Current Research in EEPS: Dr. Hap McSween, University of Tennessee at Knoxville
Rocks on Mars: Igneous, Sedimentary, and Metamorphic
The compositions of rocks on Mars have been inferred from orbital remote-sensing measurements, chemical and mineralogical analyses by rovers, and laboratory study of martian meteorites. The picture that emerges is admittedly fragmentary and chronologically biased, but it provides enough clarity to recognize familiar geologic processes as well as some surprises. Some basic conclusions from these studies are:
- Nearly ubiquitous basaltic magmas, which evolved from alkaline to sub-alkaline compositions over time, formed by decompression melting in a secular convectively cooling, compositionally heterogeneous mantle.
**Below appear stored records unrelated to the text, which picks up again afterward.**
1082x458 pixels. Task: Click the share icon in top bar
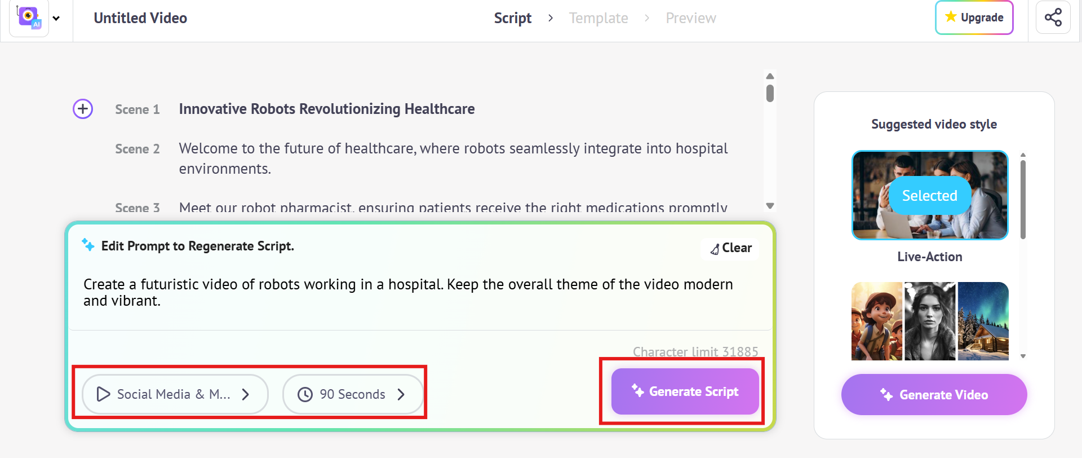[1053, 17]
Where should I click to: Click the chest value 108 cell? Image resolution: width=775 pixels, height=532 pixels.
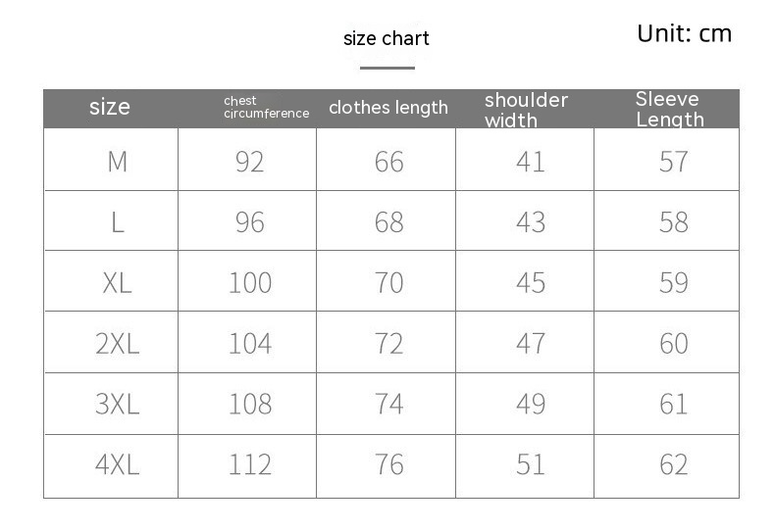[249, 404]
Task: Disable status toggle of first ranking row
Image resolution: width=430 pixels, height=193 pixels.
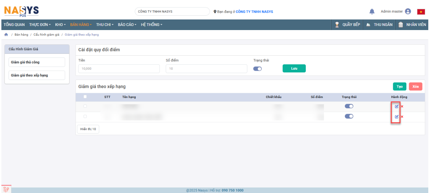Action: (349, 106)
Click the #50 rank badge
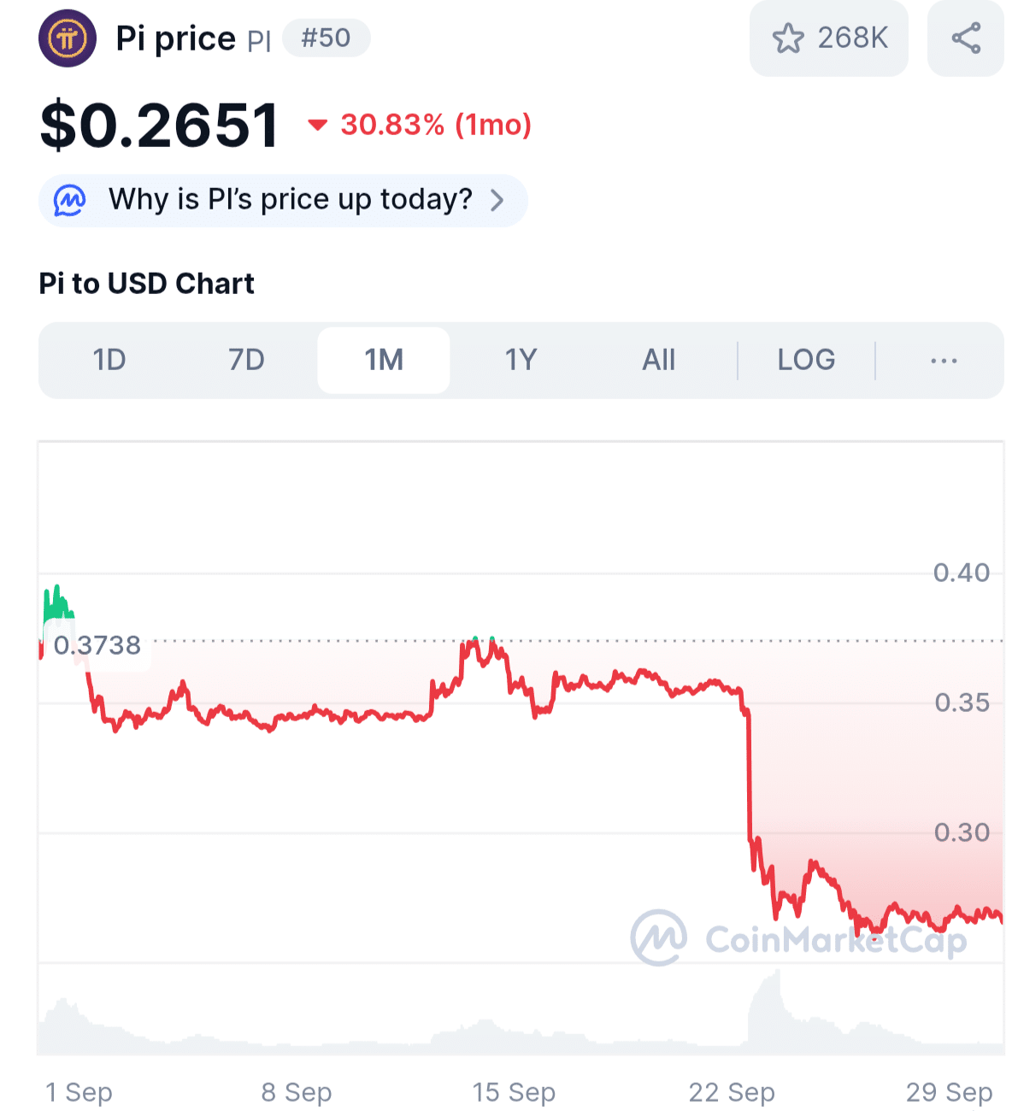The width and height of the screenshot is (1012, 1111). point(326,38)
- Felsic/feldspathic igneous rocks, formed by fractionation of mafic plume magmas, are uncommon, but may have been more abundant in early Mars.
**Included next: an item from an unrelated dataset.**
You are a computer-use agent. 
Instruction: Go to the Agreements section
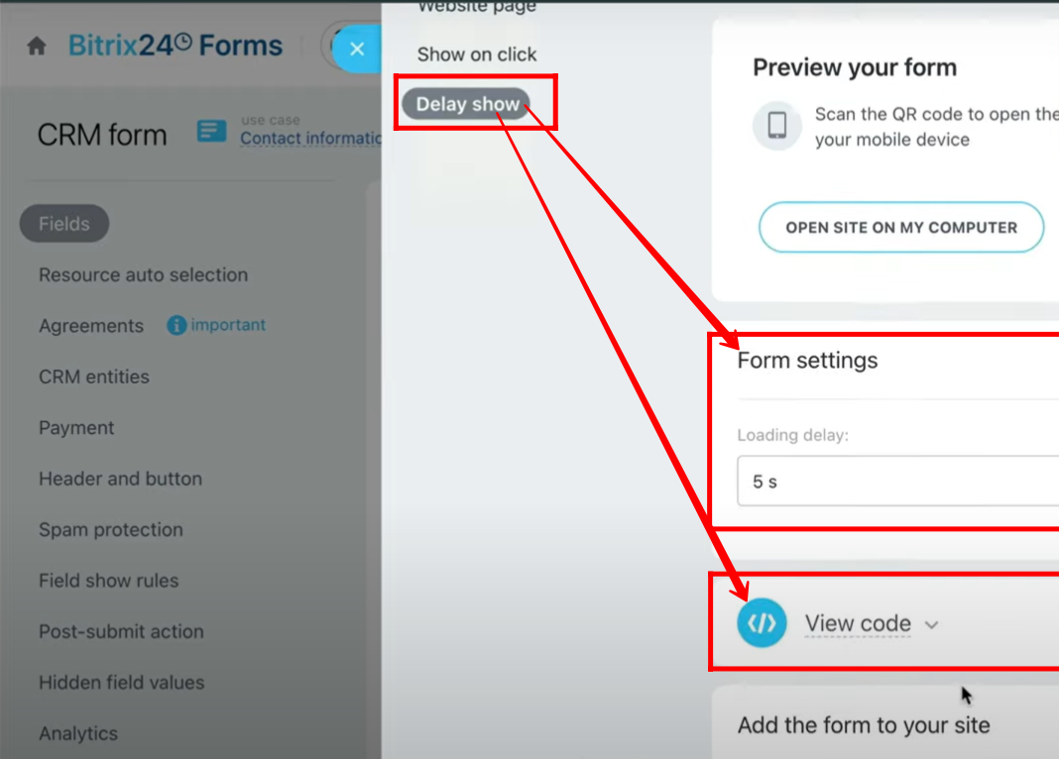pos(91,326)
- Clastic sedimentary rocks formed from mostly basaltic protoliths and were weathered under acidic, low-water conditions resulting in geochemical trajectories that differed from weathering on Earth.
- Clays vary in composition, depending on whether they formed by surface weathering or subsurface hydrothermal processes, and evaporites are mostly sulfates.
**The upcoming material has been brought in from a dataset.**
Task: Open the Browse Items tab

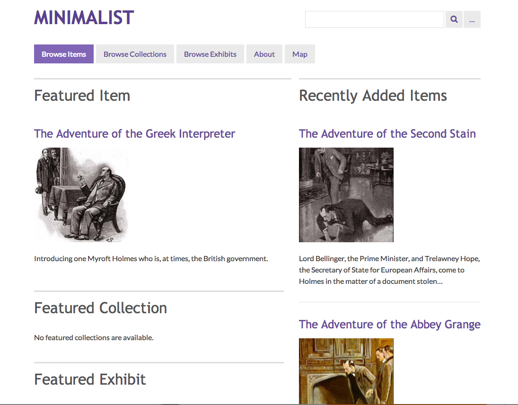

- Metamorphic rocks are primarily rocks altered by impact shock, or thermally metamorphosed rocks formed in low-pressure hydrothermal systems, likely associated with large impact craters.
- Without plate tectonics, Mars has not had flux melting or high-pressure thermal metamorphism associated with subduction, nor deposition in subsided basins and rapid erosion from tectonic uplift; in more recent times the martian rock cycle was truncated by global desiccation and a lower geothermal gradient.